I can't help but wonder if the ever-rising need to be a snob is partly due to the lack of moorings--what, for lack of a better word, is commonly called "tradition." If I know who I am (and whose I am), then I've got very little to prove.

So, here I go: I drink canned coffee. We have one picture of Thomas Kincade's "art" in our home. I listen to pop music. And, wait for it . . . (here's my cardinal sin) I don't care for most indy films.

I'm ready to take your abuse, you snobs.


Darryl Schafer said...

Where's the line between being a snob and being in community? I struggle with this. You've said before that provincialism reigns -- how can we (read: I) move beyond that?

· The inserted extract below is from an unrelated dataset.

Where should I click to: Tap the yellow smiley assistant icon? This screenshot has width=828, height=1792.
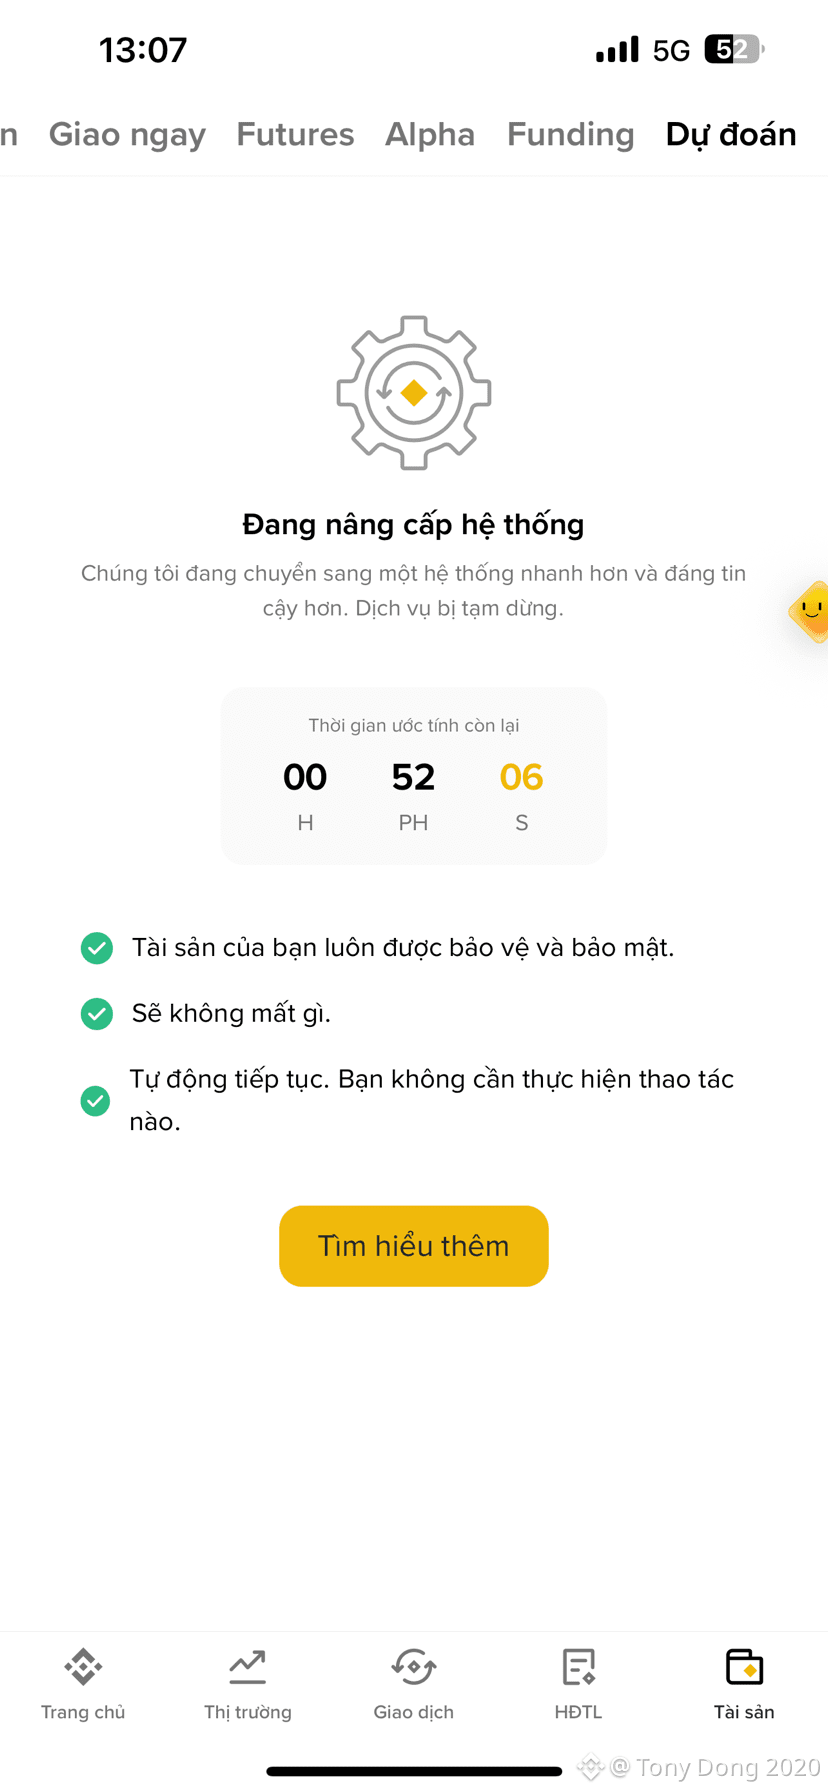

And as a spelling snob, I must point out that you misspelled "Kinkade." ;-)

Anonymous said...

Perhaps, this is a part of the identity crisis of my generation. We want to belong to something without attaching ourselves to the dogmas of any long lasting "tradition." We can separate ourselves based on coffee preference because there is something harmless in it. And it's easier than saying you are too poor to drink Starbucks, therefore I won't hang out with you.

This allows the "right kind of people" to be with others like them and still assuage their guilt about thinking they are the "right kind of person."

Anonymous said...

also, I drink Starbucks. I get it whole bean and grind it myself when I can.

This is one of the many areas where I show my snobbery.

matt gallion said...

I think it definitely has something to do with insecurity and identity. People, particularly people in the Western world where I assume most snobs and hipsters reside, are incredibly concerned with uniqueness and with preference because we have the time and luxury to do so. I think the cure is not only connection with others, both historical and contemporarily, but also a healthy dose of self-awareness. Until we can sit comfortably those things and those parts of ourselves that make us insecure, we may be perpetually enslaved to them.